The NYC law, which requires app-based delivery workers to be paid $17.96 per hour before tips, is the first such minimum wage in the country for an industry that has exploded in popularity. This dramatically changes the economics of delivery to no longer be on the back of the worker. The apps will continue to try to structure the process so they are taking the biggest bite. Therefore, it will be the restaurants or the customer that are making the profit for the app. One wonders if the customer were charged to the real cost of delivery, as they should be, if there would be less demand.

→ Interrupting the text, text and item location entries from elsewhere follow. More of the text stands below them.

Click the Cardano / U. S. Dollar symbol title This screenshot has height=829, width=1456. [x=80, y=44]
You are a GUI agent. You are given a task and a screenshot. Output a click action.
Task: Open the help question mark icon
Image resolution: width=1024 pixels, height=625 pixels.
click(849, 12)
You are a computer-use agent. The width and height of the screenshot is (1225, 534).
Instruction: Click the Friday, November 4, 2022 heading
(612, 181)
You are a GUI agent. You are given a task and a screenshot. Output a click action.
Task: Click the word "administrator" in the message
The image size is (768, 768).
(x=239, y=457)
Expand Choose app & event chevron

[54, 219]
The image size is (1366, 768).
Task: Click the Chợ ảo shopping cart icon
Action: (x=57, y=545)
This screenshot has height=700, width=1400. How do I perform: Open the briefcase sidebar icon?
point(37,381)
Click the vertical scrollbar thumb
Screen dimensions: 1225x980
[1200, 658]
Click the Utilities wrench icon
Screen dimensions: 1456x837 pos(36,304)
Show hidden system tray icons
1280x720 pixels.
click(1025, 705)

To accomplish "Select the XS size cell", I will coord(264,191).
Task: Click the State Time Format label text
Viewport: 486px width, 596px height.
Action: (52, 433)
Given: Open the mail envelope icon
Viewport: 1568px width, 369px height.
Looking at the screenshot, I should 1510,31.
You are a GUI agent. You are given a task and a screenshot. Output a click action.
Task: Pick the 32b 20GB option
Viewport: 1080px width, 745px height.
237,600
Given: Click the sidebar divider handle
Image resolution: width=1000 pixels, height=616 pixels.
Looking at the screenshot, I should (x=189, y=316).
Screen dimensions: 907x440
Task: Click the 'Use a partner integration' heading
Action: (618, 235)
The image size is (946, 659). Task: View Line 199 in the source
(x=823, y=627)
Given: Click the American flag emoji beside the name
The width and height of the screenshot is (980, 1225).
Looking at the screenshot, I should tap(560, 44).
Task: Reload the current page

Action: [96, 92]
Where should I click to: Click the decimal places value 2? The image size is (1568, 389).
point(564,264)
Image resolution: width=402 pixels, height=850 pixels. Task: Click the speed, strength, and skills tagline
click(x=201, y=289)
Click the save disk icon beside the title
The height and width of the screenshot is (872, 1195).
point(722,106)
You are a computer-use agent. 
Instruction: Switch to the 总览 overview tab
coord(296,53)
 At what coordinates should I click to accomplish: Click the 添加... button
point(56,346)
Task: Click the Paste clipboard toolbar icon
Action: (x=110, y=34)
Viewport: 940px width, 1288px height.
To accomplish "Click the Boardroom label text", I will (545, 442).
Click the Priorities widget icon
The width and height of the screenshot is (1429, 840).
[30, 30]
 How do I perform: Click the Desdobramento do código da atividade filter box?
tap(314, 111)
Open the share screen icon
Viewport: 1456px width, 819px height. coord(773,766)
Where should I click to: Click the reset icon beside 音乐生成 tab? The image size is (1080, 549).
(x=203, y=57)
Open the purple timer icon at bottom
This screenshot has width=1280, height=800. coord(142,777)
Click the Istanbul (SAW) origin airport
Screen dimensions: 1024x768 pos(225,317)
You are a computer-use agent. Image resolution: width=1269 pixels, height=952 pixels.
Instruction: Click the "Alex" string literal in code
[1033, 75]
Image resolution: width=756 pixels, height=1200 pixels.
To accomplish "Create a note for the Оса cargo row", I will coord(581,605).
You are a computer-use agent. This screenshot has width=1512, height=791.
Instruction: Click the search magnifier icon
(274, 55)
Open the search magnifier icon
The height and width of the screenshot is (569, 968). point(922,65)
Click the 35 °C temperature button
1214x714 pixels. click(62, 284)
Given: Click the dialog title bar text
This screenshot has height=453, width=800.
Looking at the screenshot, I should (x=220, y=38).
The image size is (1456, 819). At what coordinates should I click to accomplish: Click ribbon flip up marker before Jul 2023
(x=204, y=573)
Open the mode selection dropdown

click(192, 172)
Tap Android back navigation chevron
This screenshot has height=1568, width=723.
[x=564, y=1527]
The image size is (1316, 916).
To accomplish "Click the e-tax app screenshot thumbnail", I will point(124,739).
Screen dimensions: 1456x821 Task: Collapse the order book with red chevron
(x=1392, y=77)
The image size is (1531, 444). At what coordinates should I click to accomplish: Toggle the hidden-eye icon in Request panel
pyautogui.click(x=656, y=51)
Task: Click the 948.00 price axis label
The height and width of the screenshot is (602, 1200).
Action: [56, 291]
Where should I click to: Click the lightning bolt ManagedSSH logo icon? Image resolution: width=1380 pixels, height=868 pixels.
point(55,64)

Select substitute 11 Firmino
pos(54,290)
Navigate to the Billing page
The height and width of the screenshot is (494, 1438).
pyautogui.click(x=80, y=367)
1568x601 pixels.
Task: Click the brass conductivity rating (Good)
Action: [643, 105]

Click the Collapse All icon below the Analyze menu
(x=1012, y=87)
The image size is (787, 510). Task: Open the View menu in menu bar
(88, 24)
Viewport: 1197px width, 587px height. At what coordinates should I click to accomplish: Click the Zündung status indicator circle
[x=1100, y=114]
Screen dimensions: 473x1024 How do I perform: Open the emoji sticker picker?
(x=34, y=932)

I am not sure DoorDash has solved the problem. Their program is convoluted and strikes me as a “shell game.”

DeAnn Campbell
DeAnn Campbell
1 month ago

This is a smart move that will give drivers a base income they can plan around, and relieve some of the pressure of worrying about the tip if they hit too many red lights. Another benefit of this strategy is that it can potentially grow the client base for Door Dash by ensuring that even poor tippers can get service when they need it.

Neil Saunders
Neil Saunders
1 month ago

I expect that this is driven by necessity rather than any particular desire to be generous on the part of DoorDash. The fact is that the labor market remains tight and retaining and recruiting staff requires more effort. Not all orders compensate equally, so to ensure it can service all demand efficiently DoorDash has had to change the model. On top of all of this, there are ongoing legal shifts in how some gig workers are remunerated. Of course, what this does to profitability remains to be seen. DoorDash lost $1.4 billion last year and lost $162 million in its first quarter. Like most fast-delivery firms the model has not yet proved itself.

Gene Detroyer
Gene Detroyer
  Neil Saunders
1 month ago

This business model only works if the customer pays for delivery. Even Amazon’s Free Shipping is paid for by the customer. The customer just doesn’t see it.

If DoorDash charges customers an additional $1.4 billion, will they have any customers? And, at that, they are only breaking even,

Shep Hyken
Shep Hyken
1 month ago

This is a way to show drivers (and those criticizing the program) that DoorDash cares. Some people like the idea of a steady income based on an hourly wage. Others will be more entrepreneurial and like the idea of being paid for performance (or delivery). Regardless, this is DoorDash’s way of showing that they are trying to create the right experience for their drivers.